Une autre forme de proposition consiste à donner de la résonnance et de l’amplitude aux tentatives de réponses citoyennes positives à ce rejet du système. Les enquêtes précitées l’illustrent : ces réponses sont de plus en plus individuelles ou, à tout le moins, locales. De nombreuses initiatives fleurissent un peu partout. Des initiatives, tournées vers l’avenir et qui ont le mérite de faire sens pour toute une série de citoyens qui ne croient plus en l’action collective traditionnelle. Le film « Demain » en a dénombré partout à travers le monde. Mais il ne faut pas chercher si loin : elles existent ici en Belgique et au sein même de notre mouvement, comme l’a notamment montré la campagne du CIEP SEMONS DES POSSIBLES. Citons ainsi :
-     les marches exploratoires de femmes ;
-    Les initiatives prisent avec les résidents des Habitats Permanents ;
-    Les Comités de travailleurs avec les sans-papiers ;
-    Les caps vers l’alpha avec des femmes originaires d’Afrique et du Proche et Moyen orient ;
-    Les collectifs Pauvreté ;
-    Les formations Socrate sur des questions de société ;
-    Les initiatives citoyennes de Bouche à l’Oreille, de Consomm’acteurs solidaires, d’échanges locaux, les jardins solidaires « Terre en vue et Herbes folles »,
-    etc.

- [Consigne A]
Recopiez à l'identique les lignes fournies, en partant de la ligne qui contient « You are a computer-use » et en allant jusqu'à celle qui contient « point(1282,650) », toutes deux comprises, sans reprendre les images.

- [Lignes fournies]
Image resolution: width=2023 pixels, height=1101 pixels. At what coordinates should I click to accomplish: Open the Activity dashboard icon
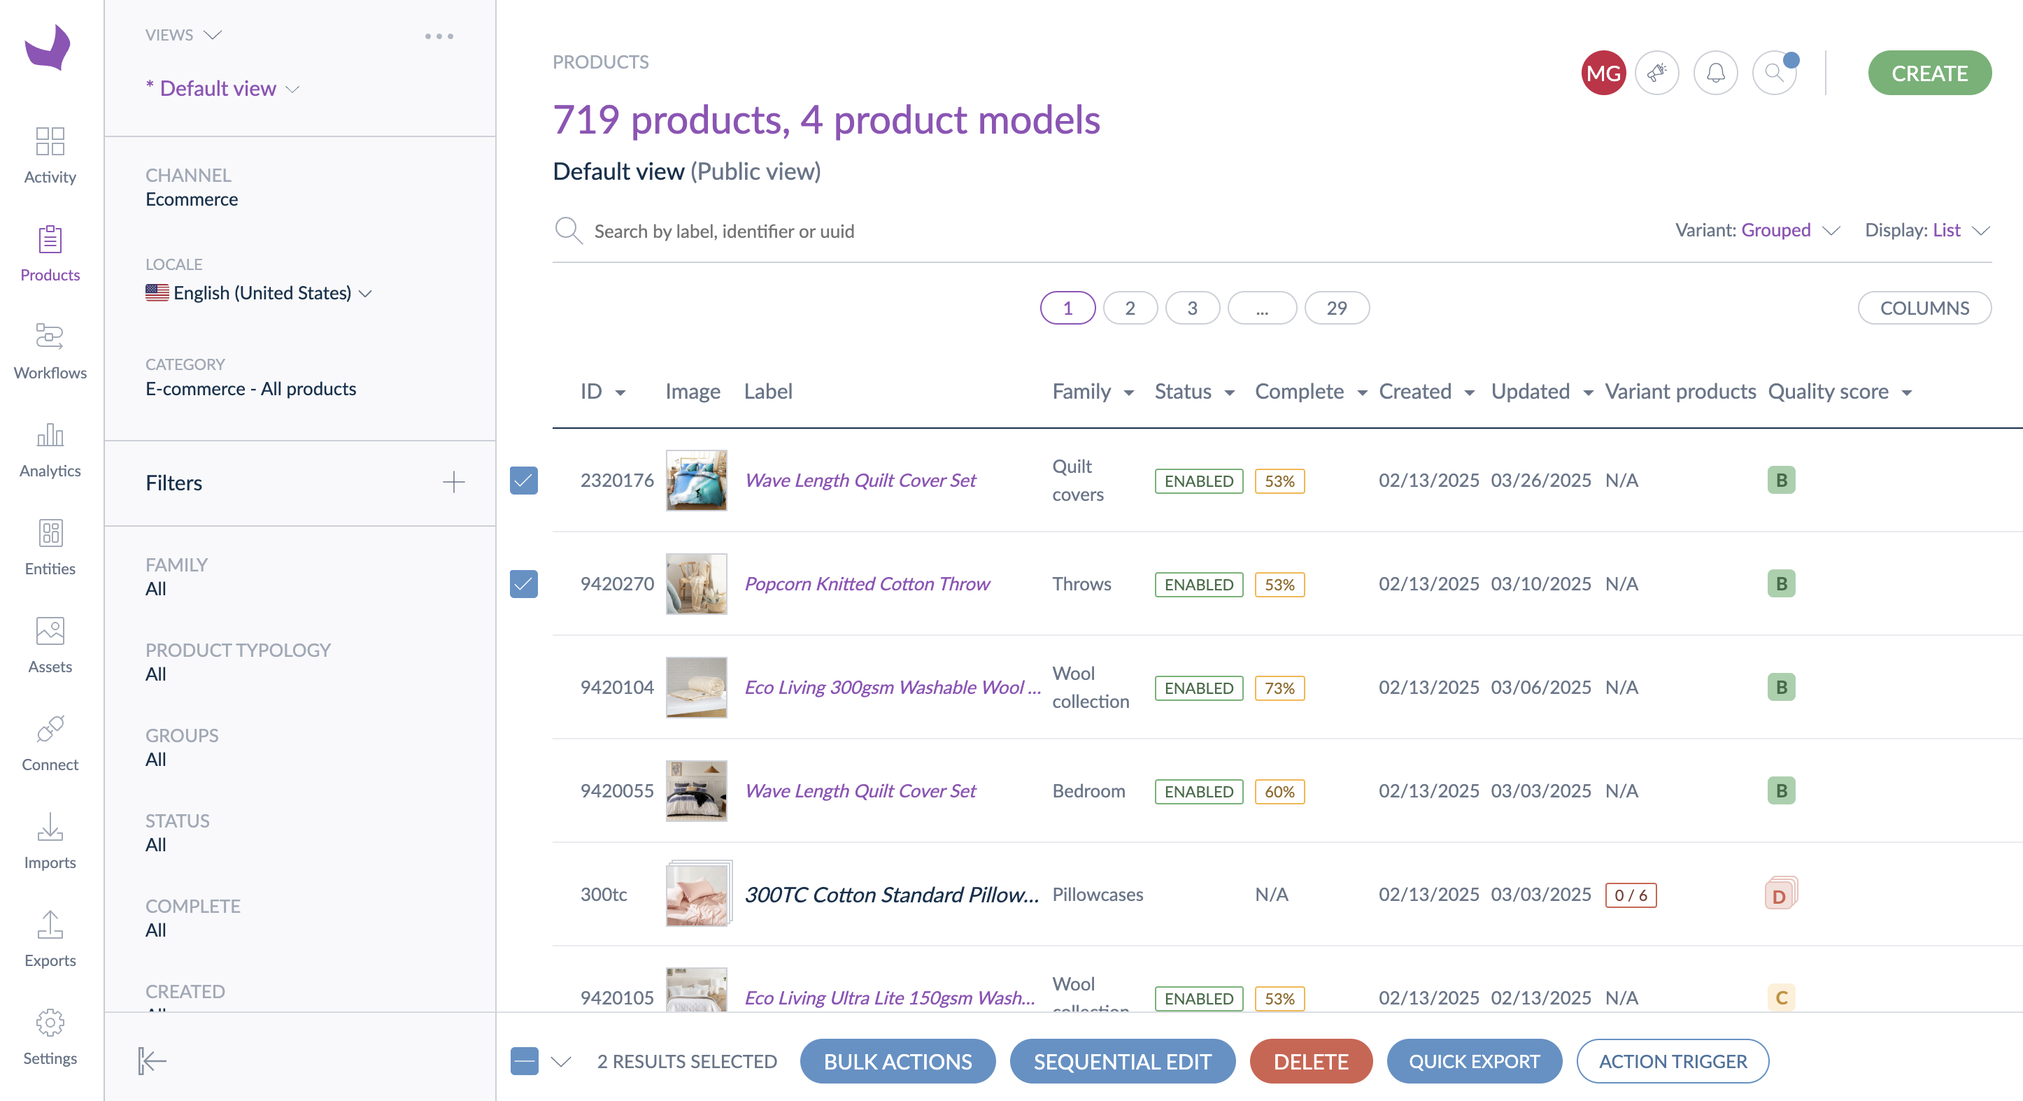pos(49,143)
--
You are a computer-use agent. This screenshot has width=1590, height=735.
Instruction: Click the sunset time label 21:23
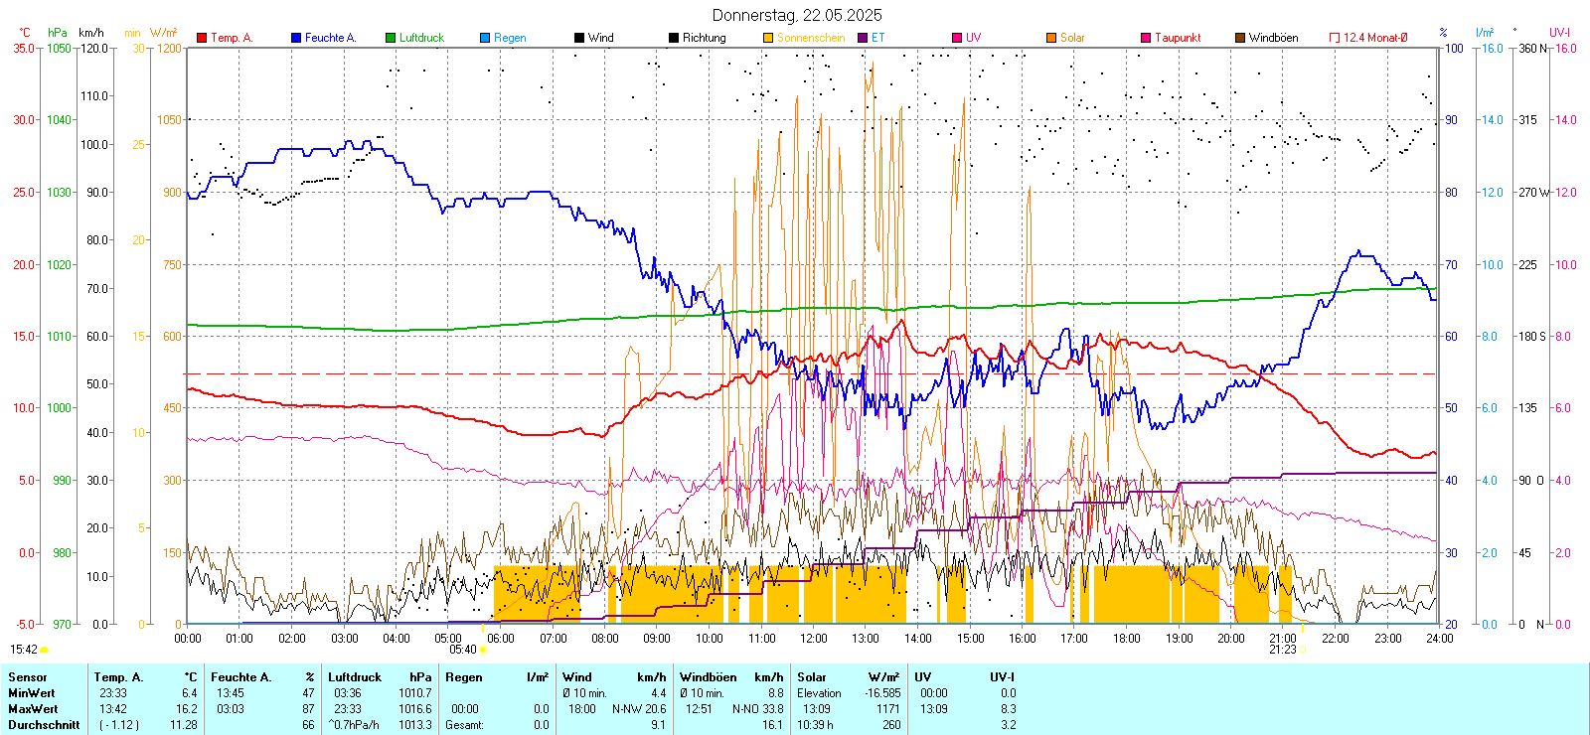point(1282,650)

- [Consigne B]
Écrivez la suite du texte sur les initiatives citoyennes en Belgique, à partir de là où il s'arrête.

- [Réponse attendue A]
You are a computer-use agent. This screenshot has width=1590, height=735.
Instruction: Click the sunset time label 21:23
point(1282,650)

- [Réponse attendue B]
 

Un défi s’impose alors à nous, mouvements sociaux : comment transcender ces initiatives individuelles/locales pour leur donner une portée collective et politique indispensable et les faire participer positivement au rapport de force qui nous oppose aux forces « régressistes ».  Passer d’une transformation individuelle où l’on agit à une échelle micro (on trie ses déchets, on mange bio, on consomme différemment) à une transformation collective et sociétale méso et macro (on questionne le système, ses modes de production et de répartition des richesses et on propose des changements à grande échelle).
Ce passage de l’un à l’autre se réalise par un long travail d’éducation permanente.

 

Il est aussi de notre devoir de nous interroger sur nos modes d’action. D’autant que nous sommes confrontés à un autre défi essentiel. Nos décideurs, emportés par la machine néo-libérale, ont exclu du système social un nombre grandissant de citoyens. Il ne faut pas s’étonner que ceux-ci refusent de voter, de contribuer à l’effort collectif, de cotiser pour une sécurité sociale dans laquelle ils ne se reconnaissent plus. Dans nos combats, il s’agit de ne pas oublier cette génération qui disparait des radars. Cette génération que l’on verra survivre à coups de petits boulots de type Uber et qui ne verra plus la nécessité de cotisation à la sécurité sociale, ni de payer des contributions/des impôts.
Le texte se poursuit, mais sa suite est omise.